Doğrudan söyleyemeseler de, özü itibariyle camiye karşı olan kesimler, estetik anlamda nasıl bir cami olması gerektiği konusunda hiçbir bilimsel nosyona sahip olmamalarına rağmen, hazırlanan projelerin estetik olmadığına hükmedip açıkça Çamlıca’ya cami yapılmasına karşı çıkıyorlar.

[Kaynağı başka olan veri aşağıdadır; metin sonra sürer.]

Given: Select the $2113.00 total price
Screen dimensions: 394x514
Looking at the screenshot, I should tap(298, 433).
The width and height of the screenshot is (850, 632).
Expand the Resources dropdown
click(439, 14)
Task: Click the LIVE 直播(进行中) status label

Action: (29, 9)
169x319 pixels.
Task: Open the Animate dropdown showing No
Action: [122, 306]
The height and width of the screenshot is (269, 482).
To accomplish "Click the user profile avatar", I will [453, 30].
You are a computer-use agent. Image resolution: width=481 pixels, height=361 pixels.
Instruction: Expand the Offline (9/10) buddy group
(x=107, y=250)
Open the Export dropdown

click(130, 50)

Bunları anlıyoruz, estetikten bahsederken bile kaba ve çirkin bir üslupla özellikle Başbakan Tayyip Erdoğan’a karşı karalama kampanyası yürütüyorlar. Kaldı ki bu kesimler, zaten Başbakanın bütün olumlu adımlarına karşı çıkmayı bir maharet olarak görüyorlar.
***
Ancak, muhafazakar ve İslamcı aydınların yürüttüğü bir kampanya var ki, işte bunu anlamak mümkün değil. Çünkü onlar da, hangi medeniyet kriterlerine göre bir cami estetiği olması gerektiği konusunda bir bilgi ve kültürel arka planı dikkate almadan, malum koroya katılmakta bir beis görmüyorlar.
Evet, derin duygusal analizler yapıyorlar, estetik bir iklim panaroması çiziyorlar. Ama, estetik bir caminin nasıl olması gerektiği konusunda somut örnekler vermiyorlar.

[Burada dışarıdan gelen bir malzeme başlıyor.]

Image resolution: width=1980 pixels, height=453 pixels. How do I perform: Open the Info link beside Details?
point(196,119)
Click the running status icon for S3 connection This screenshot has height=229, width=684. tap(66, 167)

Eğer, İslamcı ve muhafazakar aydınlar için amaç, laikçi-sol kesimler nezdinde itibar kazanmaksa buna bir şey diyemem. En azından şimdilik, alkışlanacakları kesin. Ama, nihai olarak onlara yaranmak gibi bir niyetleri varsa, boşuna gayret derim.
Şu ana kadar, sağda ya da solda bu proje ile ilgili yazılanların tamamına baktığımızda, aslında kimsenin ‘cami mimarisi’ ile ilgili dişe dokunur bir şey söylemediğini görüyoruz. Sanki herkes, kampanya içinde bir rol kapma yarışında gibi...
Peki, mimarlar ne diyor?
Biraz tuhaf gelecek ama, aslında onların da yaşanan döneme dair ‘cami mimarisi’ ile ilgili ciddi bir önerisi yok.
Pazar günü STAR’ın Açık Görüş ekinde Nazife Şişman’ın, “Cami tasavvuru: Nitelik mi? Nicelik mi?” başlıklı bir yazısı yayınlandı. Nazife Şişman, Esenler Belediyesi Şehir Düşünce Merkezi’nin ‘Çamlıca Projesi” ile ilgili düzenlediği panelde konuşan mimarlardan çıkarak bir analiz yapıyor.
Bu konuşmalardan anlıyoruz ki, aslında mimarlarımızın da dünyaya söyleyecek pek fazla bir sözü yok.
Mesela, Prof. SadettinÖkten’in söyledikleri son derece anlamlı: “Grek üslubunun sembol yapıları olan akropollerin arkasında tragedyalar, Ortaçağ’ın sembol yapıları olan katedrallerin arkasında koca bir Hıristiyan dünya görüşü ve tecrübesi vardı; Süleymaniye ve Selimiye camilerinin arkasında da Selçuklu’yu da içine alan bir Osmanlı medeniyet tecrübesi.”
Bir medeniyet tasavvuru içinde oluşmayan mimari üslupların, yüzyılları kuşatacak şaheserler olması mümkün gözükmüyor. Dolayısıyla, bugün “çağdaş değerleri yansıtan estetik camiler yapılsın” tarzındaki yaklaşımların da çok fazla bir kıymeti harbiyesi yok.
Yani, modern toplumun sembol yapıları olan gökdelenlerin bir benzeri olacak olan modern camiler inşa etmek, estetik camiler yapmak anlamına gelmiyor. Mesela, bazı mimarların ‘çağdaş cami projesi’ olarak gösterdikleri New York Camii bir estetik harikası filan değildir.
Kısacası, uhrevi alemin simgesi olması gereken camileri, seküler düşünceye bağlı bir yapı tasarımı ile inşa etmek mümkün değildir. Nitekim bugün, Batı’da pozitif düşünce kalıplarıyla inşa edilen yeni kiliselere de benzer eleştiriler yapılmaktadır.
Sonuç olarak söylemek gerekirse, Çamlıca’ya yapılacak caminin, günümüzün devasa gökdelenlerinin bir kopyası olmaktansa, selatin camilerine benzemesi daha iyidir.